Let f(x)=(x-1)/(-x^2+2)
a. Is this point (-1,-2/3) on the graph of f?
b. State the domain of f and then solve f(x) 1/2?
f(x) =(1-x)/(x^2-2)
if x = -1
f(-1) = 2/(-1) = -2
so no, (-1 ,-2) is on the graph
bottom is zero if x = sqrt 2 or if x = -sqrt 2 so domain is all real x except those two points
f(1/2) = (1/2)/(1/4 - 2)
= (2/4)/(-7/4)
= -2/7
Damon,
For a. you just plug in -1.
f(-1)=(-1-1)/((-1)^2+2)= -2/3 ?
so yes,(-1,-2/3) on the graph.
if x = -1
- x^2
is
-(-1*-1)
-(1)
-1
but
(-x)^2
(-1)^2
is
+1
To check if a point is on the graph of a function, we need to substitute the x-coordinate of the point into the function and see if it gives us the y-coordinate.
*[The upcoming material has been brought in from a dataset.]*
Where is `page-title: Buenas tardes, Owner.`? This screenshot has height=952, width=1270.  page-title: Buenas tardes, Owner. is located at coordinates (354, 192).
a. To determine if the point (-1, -2/3) is on the graph of f(x), we substitute x = -1 into the function f(x) and check if it equals -2/3.
Substituting x = -1, we have:
f(x) = (x-1)/(-x^2+2)
f(-1) = (-1-1)/(-(-1)^2+2)
= (-2)/(-1+2)
= (-2)/1
= -2
Since f(-1) = -2, the y-coordinate does not match -2/3. Therefore, the point (-1, -2/3) is not on the graph of f.
b. The domain of a function is the set of all possible input values (x-values) for which the function is defined.
In this case, the function f(x) = (x-1)/(-x^2+2) is defined for all real numbers except the ones that make the denominator, -x^2+2, equal to zero.
To find the domain, we set the denominator equal to zero and solve for x:
-x^2 + 2 = 0
Adding x^2 to both sides, we get:
x^2 = 2
Taking the square root of both sides, we have:
x = ±√2
So, the domain of f is all real numbers except x = ±√2.
To solve f(x) = 1/2, we substitute 1/2 for f(x) in the function and solve for x:
1/2 = (x-1)/(-x^2+2)
To simplify the equation, we cross-multiply:
2(x-1) = -x^2 + 2
Expanding the equation and rearranging terms:
2x - 2 = -x^2 + 2
Moving all terms to one side:
x^2 + 2x - 4 = 0
Now, we can solve this quadratic equation by factoring, completing the square, or using the quadratic formula.